** SUPPLIED RECORDS follows **

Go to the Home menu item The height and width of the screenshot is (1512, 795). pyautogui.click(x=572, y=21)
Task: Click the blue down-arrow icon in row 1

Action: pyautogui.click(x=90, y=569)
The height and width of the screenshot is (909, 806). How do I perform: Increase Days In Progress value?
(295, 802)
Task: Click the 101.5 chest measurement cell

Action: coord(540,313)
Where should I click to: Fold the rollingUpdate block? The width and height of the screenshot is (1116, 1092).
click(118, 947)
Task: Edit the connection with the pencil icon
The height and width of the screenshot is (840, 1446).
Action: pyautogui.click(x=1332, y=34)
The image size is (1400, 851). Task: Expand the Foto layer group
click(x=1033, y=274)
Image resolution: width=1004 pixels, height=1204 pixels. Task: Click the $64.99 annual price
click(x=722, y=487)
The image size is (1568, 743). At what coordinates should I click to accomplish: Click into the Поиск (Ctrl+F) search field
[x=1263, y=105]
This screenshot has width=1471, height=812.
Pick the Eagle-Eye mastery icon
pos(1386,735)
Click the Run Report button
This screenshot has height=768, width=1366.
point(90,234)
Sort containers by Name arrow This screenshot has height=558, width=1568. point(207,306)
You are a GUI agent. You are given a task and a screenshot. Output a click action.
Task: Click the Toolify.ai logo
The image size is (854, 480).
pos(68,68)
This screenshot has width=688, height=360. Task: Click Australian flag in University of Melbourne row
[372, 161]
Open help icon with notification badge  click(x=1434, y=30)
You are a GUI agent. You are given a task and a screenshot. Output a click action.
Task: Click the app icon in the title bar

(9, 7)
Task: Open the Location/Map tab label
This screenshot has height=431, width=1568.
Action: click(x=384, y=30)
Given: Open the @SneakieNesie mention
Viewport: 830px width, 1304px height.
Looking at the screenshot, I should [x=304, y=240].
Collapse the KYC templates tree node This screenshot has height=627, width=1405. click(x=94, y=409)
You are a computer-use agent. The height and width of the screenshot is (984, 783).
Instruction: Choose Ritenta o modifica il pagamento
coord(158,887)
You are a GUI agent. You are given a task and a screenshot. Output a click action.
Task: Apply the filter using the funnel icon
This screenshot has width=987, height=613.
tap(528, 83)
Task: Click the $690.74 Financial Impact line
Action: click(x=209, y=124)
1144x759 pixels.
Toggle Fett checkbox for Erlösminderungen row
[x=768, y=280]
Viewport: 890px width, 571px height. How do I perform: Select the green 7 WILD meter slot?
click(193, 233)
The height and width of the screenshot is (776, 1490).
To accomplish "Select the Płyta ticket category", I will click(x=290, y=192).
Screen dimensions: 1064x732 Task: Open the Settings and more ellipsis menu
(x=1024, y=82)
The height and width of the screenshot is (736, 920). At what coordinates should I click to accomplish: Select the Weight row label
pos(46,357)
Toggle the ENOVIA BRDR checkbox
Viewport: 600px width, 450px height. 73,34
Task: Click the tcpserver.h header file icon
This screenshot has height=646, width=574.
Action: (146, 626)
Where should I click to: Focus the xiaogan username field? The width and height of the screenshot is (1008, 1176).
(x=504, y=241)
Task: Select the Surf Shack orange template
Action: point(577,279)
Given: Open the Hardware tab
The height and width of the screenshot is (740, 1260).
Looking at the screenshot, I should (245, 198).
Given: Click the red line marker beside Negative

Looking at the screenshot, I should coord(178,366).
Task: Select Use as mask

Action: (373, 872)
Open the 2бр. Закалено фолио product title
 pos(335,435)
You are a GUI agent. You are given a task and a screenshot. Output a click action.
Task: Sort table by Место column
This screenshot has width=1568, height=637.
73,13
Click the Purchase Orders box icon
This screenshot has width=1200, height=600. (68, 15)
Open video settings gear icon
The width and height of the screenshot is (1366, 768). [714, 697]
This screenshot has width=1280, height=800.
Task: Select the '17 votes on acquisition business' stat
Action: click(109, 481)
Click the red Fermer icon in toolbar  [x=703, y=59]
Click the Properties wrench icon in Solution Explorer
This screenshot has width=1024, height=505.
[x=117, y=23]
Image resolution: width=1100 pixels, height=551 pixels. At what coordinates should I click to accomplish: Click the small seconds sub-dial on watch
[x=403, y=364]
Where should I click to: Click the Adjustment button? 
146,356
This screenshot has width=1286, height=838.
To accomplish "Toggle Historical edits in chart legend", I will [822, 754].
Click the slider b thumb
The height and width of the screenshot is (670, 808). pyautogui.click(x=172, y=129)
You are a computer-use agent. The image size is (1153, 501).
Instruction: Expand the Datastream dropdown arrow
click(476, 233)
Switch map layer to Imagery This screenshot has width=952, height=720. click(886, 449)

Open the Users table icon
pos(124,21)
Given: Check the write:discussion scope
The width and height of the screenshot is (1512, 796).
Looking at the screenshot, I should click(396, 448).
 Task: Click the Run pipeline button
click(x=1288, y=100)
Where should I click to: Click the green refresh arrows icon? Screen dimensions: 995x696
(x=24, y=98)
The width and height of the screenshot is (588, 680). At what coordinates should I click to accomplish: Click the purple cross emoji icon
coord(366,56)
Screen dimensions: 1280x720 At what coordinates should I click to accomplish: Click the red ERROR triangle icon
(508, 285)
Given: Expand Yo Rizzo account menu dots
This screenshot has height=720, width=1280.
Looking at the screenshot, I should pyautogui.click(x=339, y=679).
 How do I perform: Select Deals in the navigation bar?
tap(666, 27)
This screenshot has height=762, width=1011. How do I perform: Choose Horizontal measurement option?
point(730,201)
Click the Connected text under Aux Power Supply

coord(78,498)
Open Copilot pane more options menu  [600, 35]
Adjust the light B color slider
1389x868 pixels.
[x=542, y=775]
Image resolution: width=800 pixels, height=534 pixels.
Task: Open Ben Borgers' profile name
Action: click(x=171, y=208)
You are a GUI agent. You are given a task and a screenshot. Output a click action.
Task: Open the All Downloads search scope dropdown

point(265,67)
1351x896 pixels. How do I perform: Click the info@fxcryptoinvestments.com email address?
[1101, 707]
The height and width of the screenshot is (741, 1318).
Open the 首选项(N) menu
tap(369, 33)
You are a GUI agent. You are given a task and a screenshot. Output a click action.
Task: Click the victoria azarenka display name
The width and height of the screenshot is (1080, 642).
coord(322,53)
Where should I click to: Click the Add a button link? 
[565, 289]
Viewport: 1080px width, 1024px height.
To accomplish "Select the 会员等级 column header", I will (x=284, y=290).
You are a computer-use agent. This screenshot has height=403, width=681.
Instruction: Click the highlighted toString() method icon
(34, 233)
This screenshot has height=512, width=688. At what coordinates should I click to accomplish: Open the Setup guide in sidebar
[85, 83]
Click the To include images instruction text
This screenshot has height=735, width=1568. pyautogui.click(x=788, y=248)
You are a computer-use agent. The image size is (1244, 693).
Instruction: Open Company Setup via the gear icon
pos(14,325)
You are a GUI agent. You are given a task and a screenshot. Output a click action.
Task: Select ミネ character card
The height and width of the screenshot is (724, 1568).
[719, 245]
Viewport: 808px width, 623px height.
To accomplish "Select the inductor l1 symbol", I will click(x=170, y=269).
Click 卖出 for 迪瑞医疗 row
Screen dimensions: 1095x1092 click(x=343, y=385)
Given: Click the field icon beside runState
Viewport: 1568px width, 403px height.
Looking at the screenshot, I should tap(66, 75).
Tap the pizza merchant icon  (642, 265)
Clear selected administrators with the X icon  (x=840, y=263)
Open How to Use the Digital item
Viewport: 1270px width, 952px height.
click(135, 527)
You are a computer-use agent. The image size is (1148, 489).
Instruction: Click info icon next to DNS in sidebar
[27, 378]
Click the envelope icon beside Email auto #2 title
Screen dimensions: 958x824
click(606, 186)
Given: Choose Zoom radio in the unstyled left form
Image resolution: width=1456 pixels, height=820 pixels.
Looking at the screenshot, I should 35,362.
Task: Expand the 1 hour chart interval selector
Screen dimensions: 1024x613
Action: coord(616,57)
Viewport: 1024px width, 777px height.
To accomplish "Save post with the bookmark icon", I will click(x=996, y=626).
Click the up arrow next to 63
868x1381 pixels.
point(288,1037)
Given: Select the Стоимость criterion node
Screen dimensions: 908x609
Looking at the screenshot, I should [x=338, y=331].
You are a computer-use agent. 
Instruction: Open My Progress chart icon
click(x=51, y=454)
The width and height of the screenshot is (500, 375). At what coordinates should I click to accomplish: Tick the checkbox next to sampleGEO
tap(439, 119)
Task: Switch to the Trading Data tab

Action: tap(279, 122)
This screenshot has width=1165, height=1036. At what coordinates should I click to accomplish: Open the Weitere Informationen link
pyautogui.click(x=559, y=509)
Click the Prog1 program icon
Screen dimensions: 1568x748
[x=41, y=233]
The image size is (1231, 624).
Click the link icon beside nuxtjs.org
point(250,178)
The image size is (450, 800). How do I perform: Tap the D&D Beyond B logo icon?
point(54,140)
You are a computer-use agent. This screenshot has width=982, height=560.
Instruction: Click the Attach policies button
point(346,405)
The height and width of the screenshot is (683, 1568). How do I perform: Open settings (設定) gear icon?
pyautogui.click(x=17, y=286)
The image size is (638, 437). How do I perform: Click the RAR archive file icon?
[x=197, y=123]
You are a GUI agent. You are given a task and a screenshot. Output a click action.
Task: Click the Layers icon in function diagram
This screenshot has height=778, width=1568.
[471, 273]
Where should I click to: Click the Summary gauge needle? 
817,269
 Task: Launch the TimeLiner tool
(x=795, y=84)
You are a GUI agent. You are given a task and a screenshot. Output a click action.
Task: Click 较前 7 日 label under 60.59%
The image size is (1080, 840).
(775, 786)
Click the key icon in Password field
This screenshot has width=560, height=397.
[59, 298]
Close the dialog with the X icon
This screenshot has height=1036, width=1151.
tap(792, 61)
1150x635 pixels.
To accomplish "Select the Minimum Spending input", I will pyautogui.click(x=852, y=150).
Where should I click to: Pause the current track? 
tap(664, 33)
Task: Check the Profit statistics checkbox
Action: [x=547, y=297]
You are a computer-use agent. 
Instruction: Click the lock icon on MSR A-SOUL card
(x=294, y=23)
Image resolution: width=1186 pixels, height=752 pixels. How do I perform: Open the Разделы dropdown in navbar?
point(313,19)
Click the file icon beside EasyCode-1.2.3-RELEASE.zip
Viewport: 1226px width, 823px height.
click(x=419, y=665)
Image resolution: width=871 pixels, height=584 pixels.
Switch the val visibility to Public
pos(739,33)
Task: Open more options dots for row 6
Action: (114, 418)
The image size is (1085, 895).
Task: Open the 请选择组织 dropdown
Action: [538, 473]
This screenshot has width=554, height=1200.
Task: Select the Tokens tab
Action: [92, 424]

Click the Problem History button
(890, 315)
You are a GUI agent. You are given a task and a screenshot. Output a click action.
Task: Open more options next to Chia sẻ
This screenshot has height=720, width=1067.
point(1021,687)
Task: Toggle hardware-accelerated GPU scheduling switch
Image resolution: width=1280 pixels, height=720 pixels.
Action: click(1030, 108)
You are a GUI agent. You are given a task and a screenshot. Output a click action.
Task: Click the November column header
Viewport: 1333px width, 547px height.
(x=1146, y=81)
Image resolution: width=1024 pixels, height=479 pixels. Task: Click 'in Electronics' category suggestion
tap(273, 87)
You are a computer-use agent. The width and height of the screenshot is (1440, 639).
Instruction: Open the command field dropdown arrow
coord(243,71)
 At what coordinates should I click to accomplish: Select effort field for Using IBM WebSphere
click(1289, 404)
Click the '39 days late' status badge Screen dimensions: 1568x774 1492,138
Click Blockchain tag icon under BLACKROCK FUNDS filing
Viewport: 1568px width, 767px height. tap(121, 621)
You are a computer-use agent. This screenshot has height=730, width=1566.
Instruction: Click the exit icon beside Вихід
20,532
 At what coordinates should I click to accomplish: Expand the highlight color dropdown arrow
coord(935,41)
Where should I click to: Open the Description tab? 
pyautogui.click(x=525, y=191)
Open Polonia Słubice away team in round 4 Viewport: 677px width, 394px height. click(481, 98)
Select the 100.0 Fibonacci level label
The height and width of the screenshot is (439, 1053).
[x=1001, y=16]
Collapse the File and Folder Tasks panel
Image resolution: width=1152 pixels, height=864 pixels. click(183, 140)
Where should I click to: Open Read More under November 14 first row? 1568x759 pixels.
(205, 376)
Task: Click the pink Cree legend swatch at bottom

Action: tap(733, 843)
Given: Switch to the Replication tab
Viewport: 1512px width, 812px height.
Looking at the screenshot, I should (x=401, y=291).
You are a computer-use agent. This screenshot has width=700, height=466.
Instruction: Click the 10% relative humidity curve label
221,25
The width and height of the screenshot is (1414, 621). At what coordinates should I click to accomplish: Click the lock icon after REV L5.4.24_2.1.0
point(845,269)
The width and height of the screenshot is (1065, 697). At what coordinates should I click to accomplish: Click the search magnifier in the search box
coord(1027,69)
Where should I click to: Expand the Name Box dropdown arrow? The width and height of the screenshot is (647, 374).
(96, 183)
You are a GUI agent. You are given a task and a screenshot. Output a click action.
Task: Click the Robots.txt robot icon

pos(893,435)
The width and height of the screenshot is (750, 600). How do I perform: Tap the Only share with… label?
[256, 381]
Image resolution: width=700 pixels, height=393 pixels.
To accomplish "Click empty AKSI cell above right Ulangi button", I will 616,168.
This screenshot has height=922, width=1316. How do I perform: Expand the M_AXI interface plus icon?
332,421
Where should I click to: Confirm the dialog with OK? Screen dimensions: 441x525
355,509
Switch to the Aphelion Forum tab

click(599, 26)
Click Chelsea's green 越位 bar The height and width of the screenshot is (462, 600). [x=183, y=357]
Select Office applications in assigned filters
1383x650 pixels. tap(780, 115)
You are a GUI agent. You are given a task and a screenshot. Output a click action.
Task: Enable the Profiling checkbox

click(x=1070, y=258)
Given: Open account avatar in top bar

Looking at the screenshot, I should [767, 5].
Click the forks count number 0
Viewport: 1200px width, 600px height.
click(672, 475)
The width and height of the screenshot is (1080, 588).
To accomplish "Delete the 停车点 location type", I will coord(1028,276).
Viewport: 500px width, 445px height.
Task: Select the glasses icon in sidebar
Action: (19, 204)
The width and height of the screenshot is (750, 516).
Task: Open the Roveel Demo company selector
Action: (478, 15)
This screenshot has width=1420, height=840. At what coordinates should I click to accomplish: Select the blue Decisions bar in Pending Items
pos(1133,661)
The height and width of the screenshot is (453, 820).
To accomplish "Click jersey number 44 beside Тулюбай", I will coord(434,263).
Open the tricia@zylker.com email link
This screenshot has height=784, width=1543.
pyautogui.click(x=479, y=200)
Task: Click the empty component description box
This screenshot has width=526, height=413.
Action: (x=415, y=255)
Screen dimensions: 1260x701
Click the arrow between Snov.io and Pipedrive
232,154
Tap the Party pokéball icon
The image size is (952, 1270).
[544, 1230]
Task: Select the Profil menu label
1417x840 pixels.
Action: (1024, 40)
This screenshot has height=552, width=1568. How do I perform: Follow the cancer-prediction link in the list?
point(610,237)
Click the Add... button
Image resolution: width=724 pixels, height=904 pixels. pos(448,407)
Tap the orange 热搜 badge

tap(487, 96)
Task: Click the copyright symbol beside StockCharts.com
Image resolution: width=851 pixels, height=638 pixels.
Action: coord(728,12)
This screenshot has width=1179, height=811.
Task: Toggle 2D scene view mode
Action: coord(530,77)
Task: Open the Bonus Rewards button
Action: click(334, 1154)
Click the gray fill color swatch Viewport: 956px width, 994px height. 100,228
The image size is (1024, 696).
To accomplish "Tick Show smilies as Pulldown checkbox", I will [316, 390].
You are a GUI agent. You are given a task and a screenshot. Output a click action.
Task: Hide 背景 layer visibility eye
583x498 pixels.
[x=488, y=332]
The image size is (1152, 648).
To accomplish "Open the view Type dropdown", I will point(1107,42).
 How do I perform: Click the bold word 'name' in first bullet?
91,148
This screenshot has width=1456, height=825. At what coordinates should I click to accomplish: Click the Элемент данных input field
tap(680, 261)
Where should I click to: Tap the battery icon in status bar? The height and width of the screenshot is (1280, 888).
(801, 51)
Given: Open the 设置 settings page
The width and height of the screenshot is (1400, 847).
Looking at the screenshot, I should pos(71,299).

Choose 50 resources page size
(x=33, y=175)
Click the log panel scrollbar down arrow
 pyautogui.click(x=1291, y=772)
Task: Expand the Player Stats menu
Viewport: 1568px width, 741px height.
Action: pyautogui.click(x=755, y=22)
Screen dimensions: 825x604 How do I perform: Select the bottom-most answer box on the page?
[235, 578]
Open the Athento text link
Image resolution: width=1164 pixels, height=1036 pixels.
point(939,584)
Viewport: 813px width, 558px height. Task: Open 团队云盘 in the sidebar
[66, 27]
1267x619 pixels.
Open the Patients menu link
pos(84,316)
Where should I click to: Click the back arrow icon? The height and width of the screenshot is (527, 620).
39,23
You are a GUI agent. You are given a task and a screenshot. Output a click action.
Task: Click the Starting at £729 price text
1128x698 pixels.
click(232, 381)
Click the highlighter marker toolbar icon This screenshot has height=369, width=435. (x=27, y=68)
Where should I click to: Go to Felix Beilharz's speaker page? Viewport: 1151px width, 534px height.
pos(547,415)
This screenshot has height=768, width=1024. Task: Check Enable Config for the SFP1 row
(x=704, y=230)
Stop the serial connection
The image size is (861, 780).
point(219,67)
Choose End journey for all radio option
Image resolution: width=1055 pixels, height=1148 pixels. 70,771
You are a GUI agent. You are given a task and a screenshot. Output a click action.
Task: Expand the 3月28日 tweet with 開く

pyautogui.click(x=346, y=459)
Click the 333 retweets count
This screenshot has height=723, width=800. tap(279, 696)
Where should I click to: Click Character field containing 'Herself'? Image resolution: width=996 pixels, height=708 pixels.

** End of SUPPLIED RECORDS **

_AIM OF THE EXERCISE_. Please copy the lines above from the line with "Viewport: 808px width, 623px height." up to and including the line with "Given: Choose Zoom", exactly as written and with nothing else.

_EXERCISE ANSWER_.
Viewport: 808px width, 623px height.
To accomplish "Select the inductor l1 symbol", I will click(x=170, y=269).
Click 卖出 for 迪瑞医疗 row
Screen dimensions: 1095x1092 click(x=343, y=385)
Given: Click the field icon beside runState
Viewport: 1568px width, 403px height.
Looking at the screenshot, I should tap(66, 75).
Tap the pizza merchant icon  (642, 265)
Clear selected administrators with the X icon  (x=840, y=263)
Open How to Use the Digital item
Viewport: 1270px width, 952px height.
click(135, 527)
You are a computer-use agent. The image size is (1148, 489).
Instruction: Click info icon next to DNS in sidebar
[27, 378]
Click the envelope icon beside Email auto #2 title
Screen dimensions: 958x824
click(606, 186)
Given: Choose Zoom radio in the unstyled left form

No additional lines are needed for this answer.